Он посмотрел на меня с удивлением.

— А за чем же дело стало? Нуль-кабина — в саду, справочник по шифрам я тебе дал… Набирай номер и отправляйся.

Нужна мне эта Луна!..

— И отправлюсь, — сказал я. — Галоши вот только надену…

Сам не знаю, откуда эта присловка у меня взялась. Идиома, наверное, какая-нибудь. Засадили они мне ее в мозги, и теперь она время от времени у меня выскакивает.

— Что-что? — спросил Корней, подняв брови.

Я промолчал. Теперь вот на Луну надо. Раз сказал, значит придется. А чего я там не видел? Вообще-то, конечно, не мешает посмотреть… Подумал я, сколько мне еще здесь надо посмотреть, и в глазах у меня потемнело. И ведь это только посмотреть! А надо еще запомнить, уложить в башке все это кирпичик к кирпичику, а в башке и так все перемешалось, будто я сто лет уже здесь болтаюсь, и все эти сто лет днем и ночью мне показывают какое-то сумасшедшее кино без начала и конца. Он ведь ничего от меня не скрывает. Нуль-транспортировка? Пожалуйста! Объясняет про нуль-транспортировку.
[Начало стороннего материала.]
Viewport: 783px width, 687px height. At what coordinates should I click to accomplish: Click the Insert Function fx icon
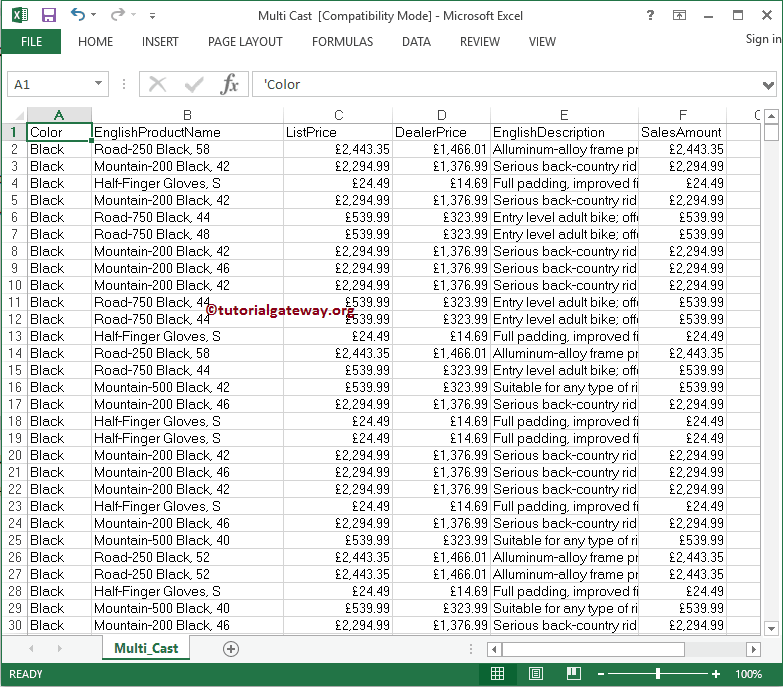point(229,84)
И вроде бы понятно объясняет, модели показывает. Модели понимаю, а как работает нуль-кабина — нет, хоть кол на голове теши. Изгибание пространства, понял? Или, скажем, про эту пищу из тюбиков. Три часа мне объяснял, а что осталось в голове? Субмолекулярное сжатие. Ну, еще расширение. Субмолекулярное сжатие — это, конечно, хорошо и даже прекрасно. Химия. А вот откуда кусок жареного мяса берется?
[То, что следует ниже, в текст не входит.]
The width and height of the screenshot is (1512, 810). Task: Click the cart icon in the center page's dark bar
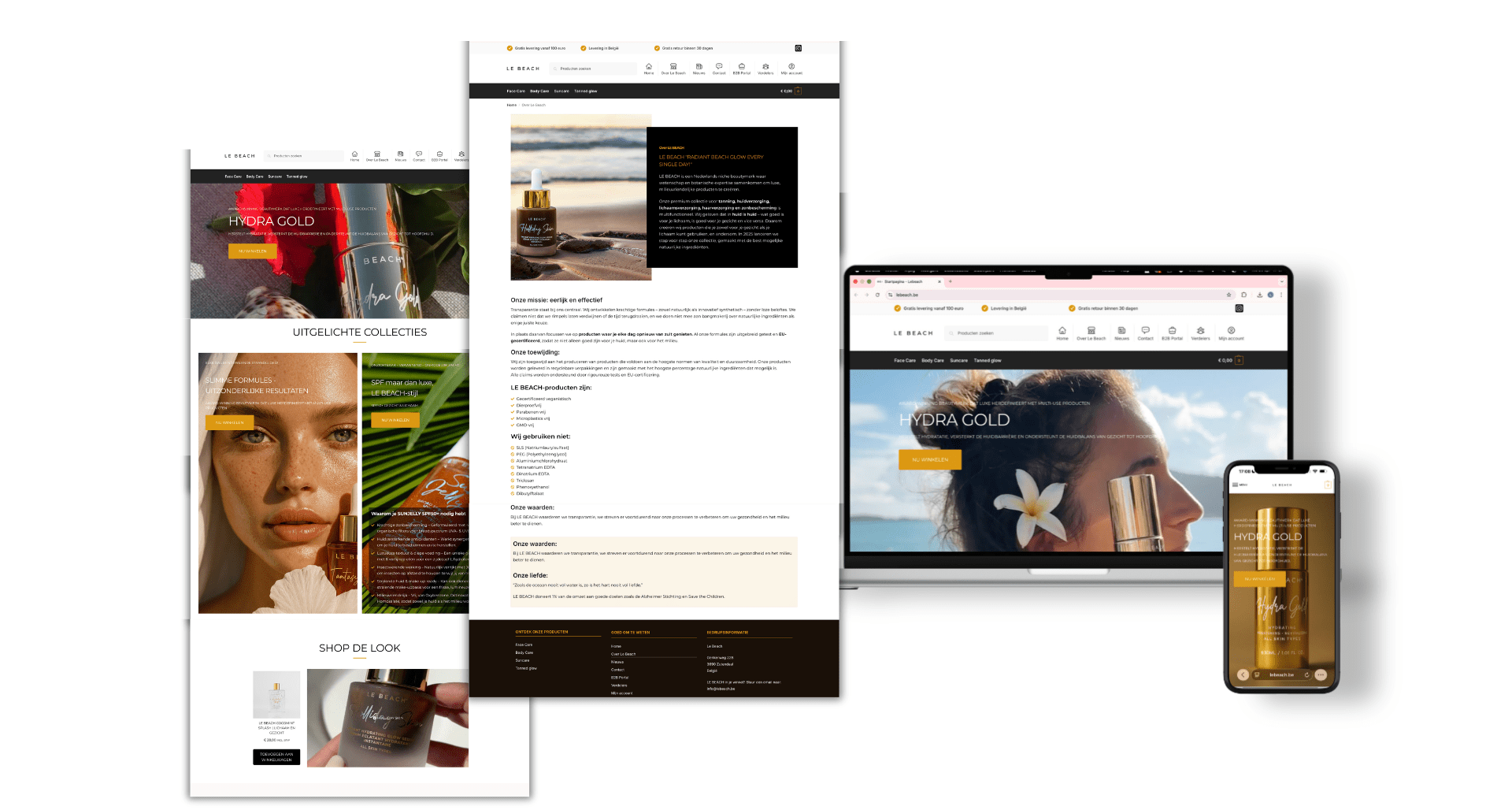tap(798, 91)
— Ну что загрустил? — спросил Корней, утираясь салфеткой. — Трудно?

— Башка болит, — сказал я со злостью.

Он хмыкнул и принялся прибирать со стола. Я, конечно, как положено, сунулся ему помогать, только тут у них и одному делать нечего. Всего и приборки-то: в середине стола лючок открыть и все туда спихнуть, а уж закрывать и не надо, само закроется.
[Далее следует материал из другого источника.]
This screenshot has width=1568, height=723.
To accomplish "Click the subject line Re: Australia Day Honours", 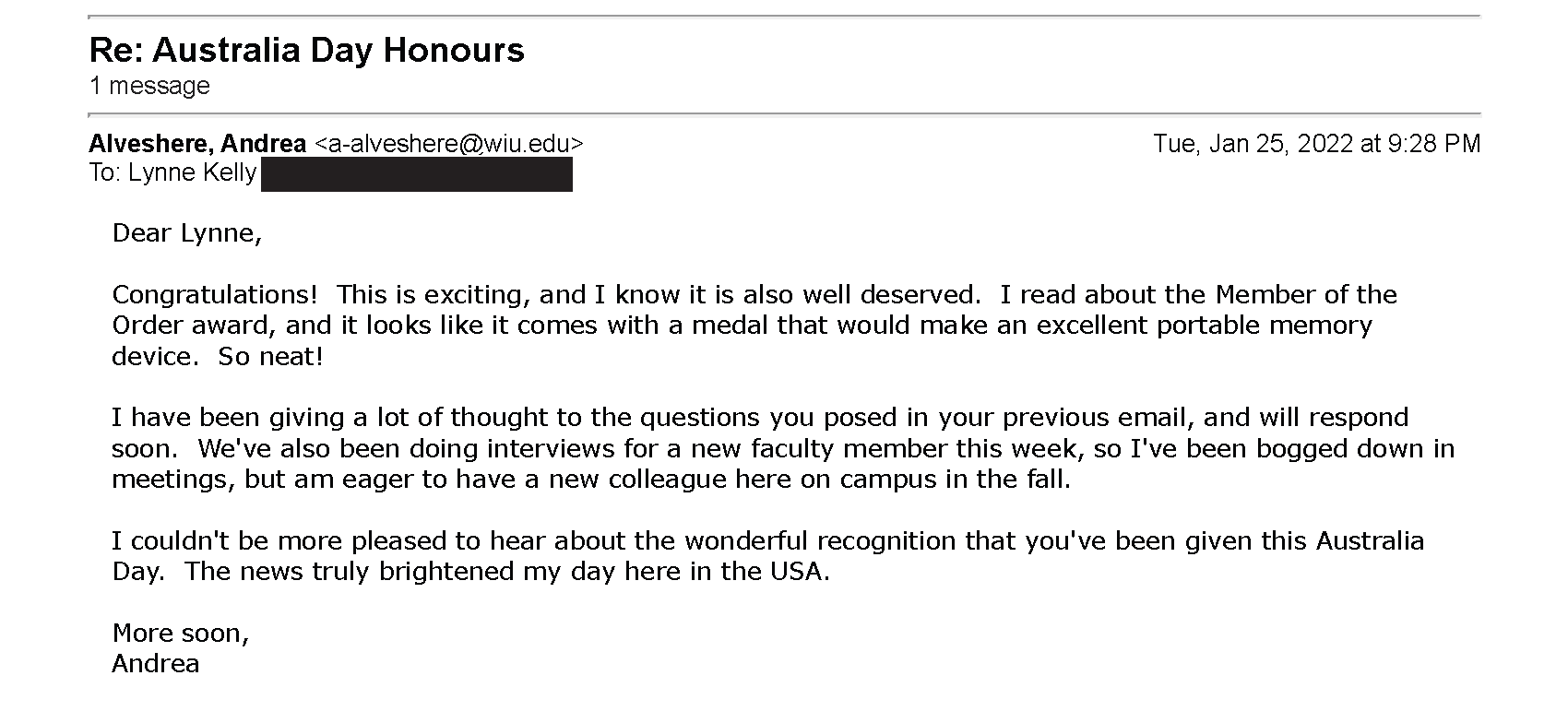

— Пойдем кино посмотрим, — сказал он. — Один мой знакомый отличную ленту сделал. В старинном стиле, плоскую, черно-белую. Тебе понравится.

— Про что? — спросил я вяло. Никаких кино мне не хотелось. Не до кино мне было. И так вокруг сплошное кино. В бредовом стиле. Цветное и выпуклое.

— Про войну тоже есть, — сказал он. — Правда, действие там происходит в средние века…

Короче, пришлось мне тут же сесть и смотреть это кино. Куролесица какая-то. Про любовь. Любят там друг друга двое аристократов, а родители против. Есть там, конечно, пара мест, где дерутся, но все на мечах. Снято, правда, здорово, у нас так не умеют. Один там другого ткнул мечом, так уж без обману: лезвие из спины на три пальца вылезло и даже вроде дымится… Вот им еще, например, зачем рабы нужны. Замутило меня от этой мысли, еле я дотерпел до конца. Вдобавок курить хотелось дико. Корней, как и Гепард, курение не одобряет. Предложил даже излечить от этой привычки, да я не согласился: всего-то от меня изначального одно это, может быть, и осталось… В общем, попросил я разрешения пойти к себе. Почитать, говорю. Про Луну. Поверил. Отпустил.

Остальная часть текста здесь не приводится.